A história da consciência, individual e coletiva, começou lá nas profundezas dos nossos instintos. Não sabemos exatamente em que estágio do desenvolvimento dos hominídeos surgiu a psique, mas sei que, assim como a vida de um ser humano começa pelas sensações e instintos do bebê e se desenvolve ao longo da vida, a psique coletiva começou de uma forma bem primitiva e foi se desenvolvendo até o momento no qual nos encontramos agora.

O que acontece com a psique é que ela busca sua autorrealização. Ela quer, precisa se expandir, se conhecer e se entender. Então ela não fica parada, nós não ficamos parados.

Os antropólogos se perguntam se os primeiros humanos desenvolveram a linguagem para proteger suas pequenas comunidades contra perigos externos, se foi para facilitar a socialização e a instituição de regras e ordens sociais, mas eu acho que a gente começou a falar, seja por sinais, seja pela voz, porque precisávamos nos fazer entender no nível dos sentimentos, dos afetos, assim como, quando uma criança começa a falar, o que ela comunica são seus desejos, seus desconfortos, seu afeto.

Como eu disse, a psique pre-ci-sa se desenvolver, entende? É o movimento natural dela. E por isso ela nos dá os recursos para que sejamos o instrumento através do qual ela se desenvolve. A linguagem deve ter sido um deles.

Olhando por essa perspectiva, nada deu errado na nossa história. Em sua busca por se ampliar e se expandir, a psique foi desenvolvendo e acessando áreas mais complexas do cérebro, e a gente desenvolveu a agricultura, as estradas, o dinheiro, a política, os computadores, a internet. Nos apoiamos nessa energia exploradora incrível, que é bem masculina, e olhamos pra fora, exploramos o mundo de fora. Fizemos um monte de besteira, o planeta está um caos. Mas fizemos muita coisa legal também.

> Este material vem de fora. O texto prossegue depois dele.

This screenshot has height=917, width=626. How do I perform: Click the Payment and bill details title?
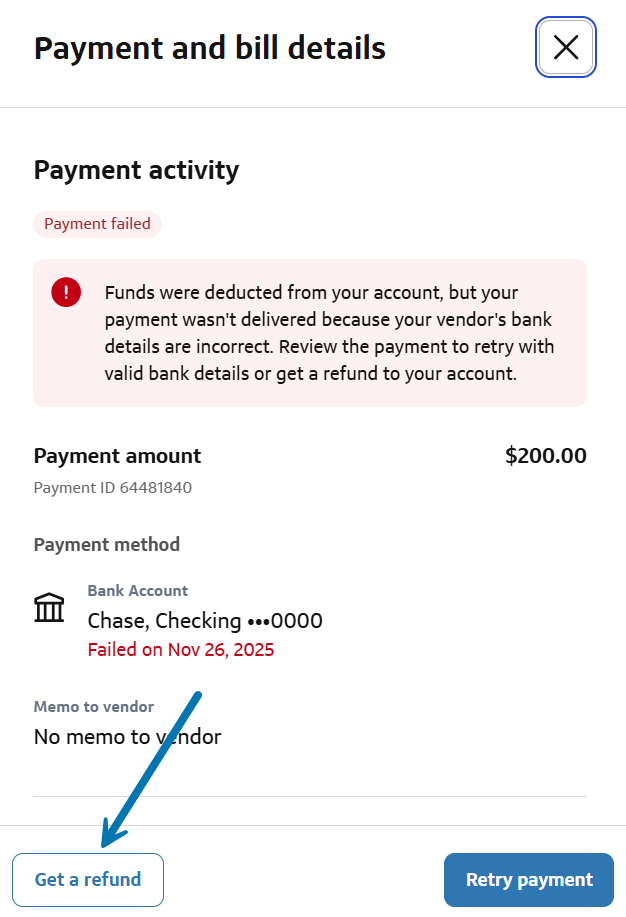coord(210,48)
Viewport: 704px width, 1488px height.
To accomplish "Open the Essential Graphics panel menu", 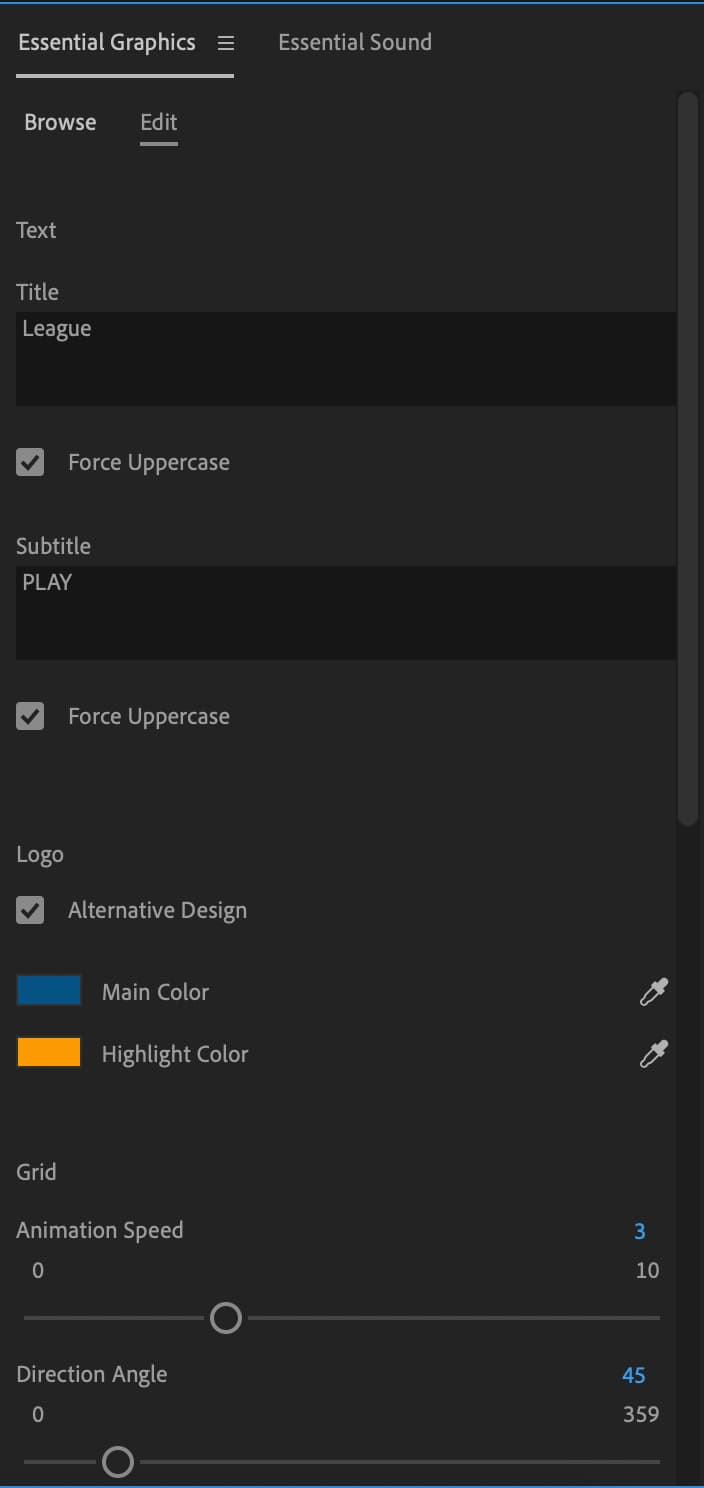I will coord(225,42).
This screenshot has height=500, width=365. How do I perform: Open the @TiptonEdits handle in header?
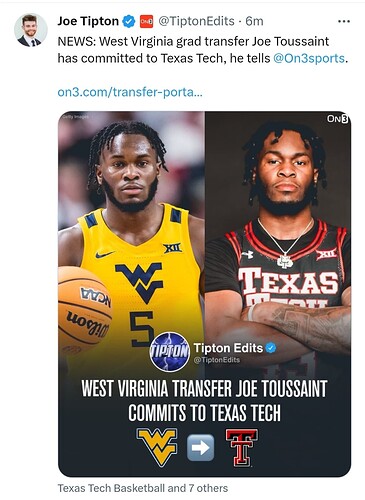pos(196,21)
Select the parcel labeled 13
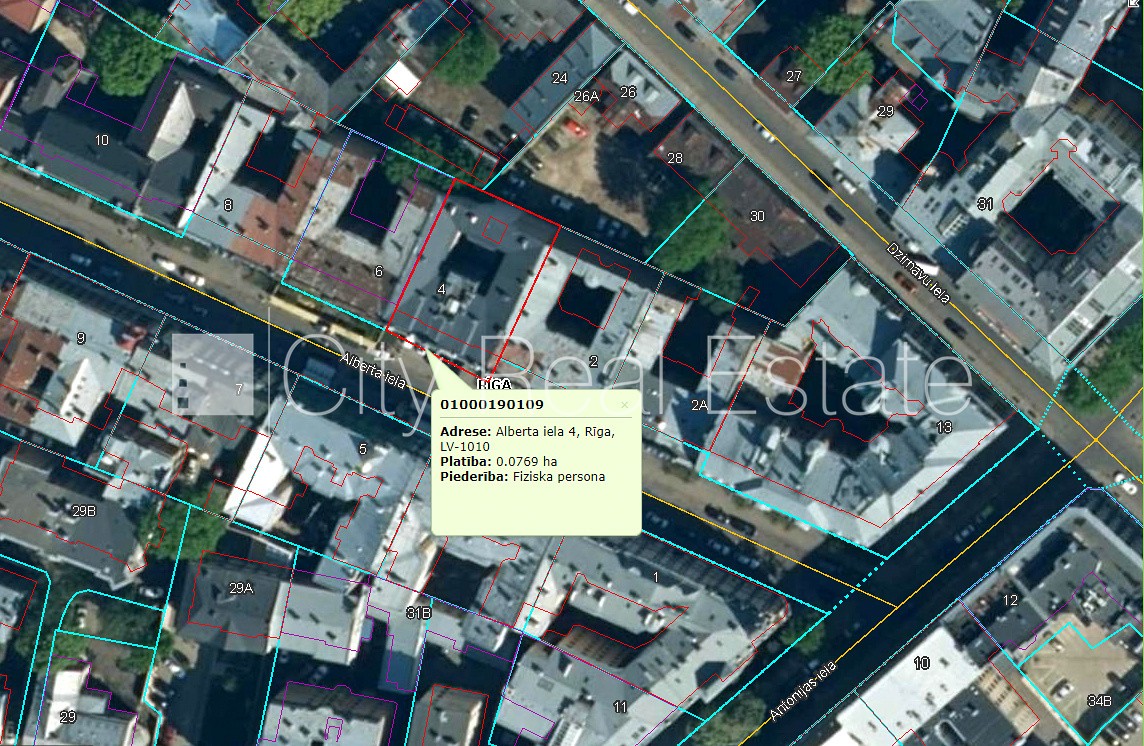Viewport: 1144px width, 746px height. 943,427
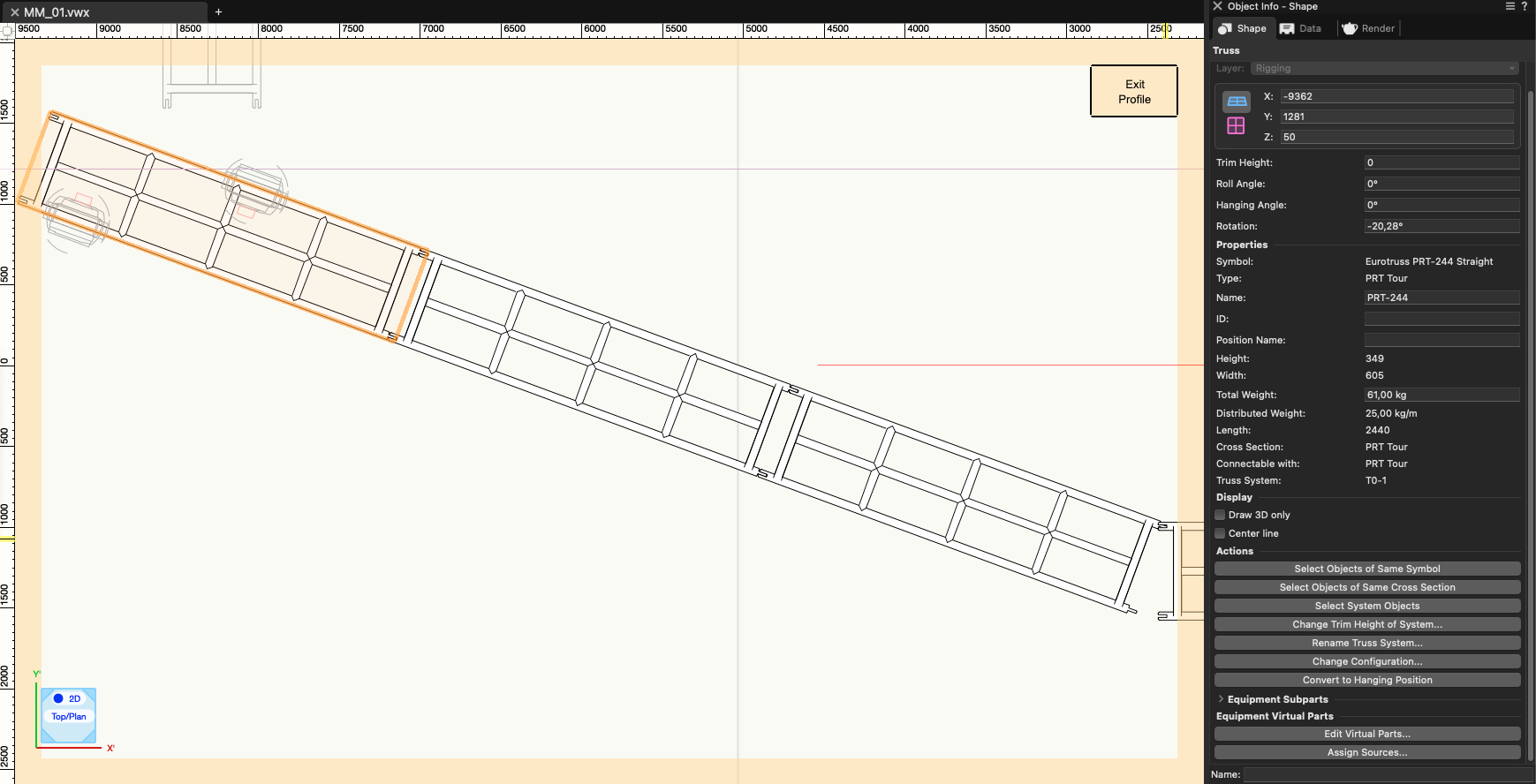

Quando eu leio essa frase da Clarissa Pinkola, escrita em um livro sobre o feminino, fico pensando que o equilíbrio agora está em usarmos o que há de mais feminino na gente para explorarmos o outro lado do mundo, aquele interno. Eu sei que pareço um disco riscado, mas tudo bem. Repito e repito e repito: integrar o feminino, honrar a energia feminina na nossa sociedade, não acontece só quando mais mulheres ocupam cargos de chefia e recebem os mesmos salários que os homens. Acontece também quando todos nós damos ao mundo interno a mesma importância e dedicamos a ele a mesma energia que fomos treinados a dedicar ao mundo externo.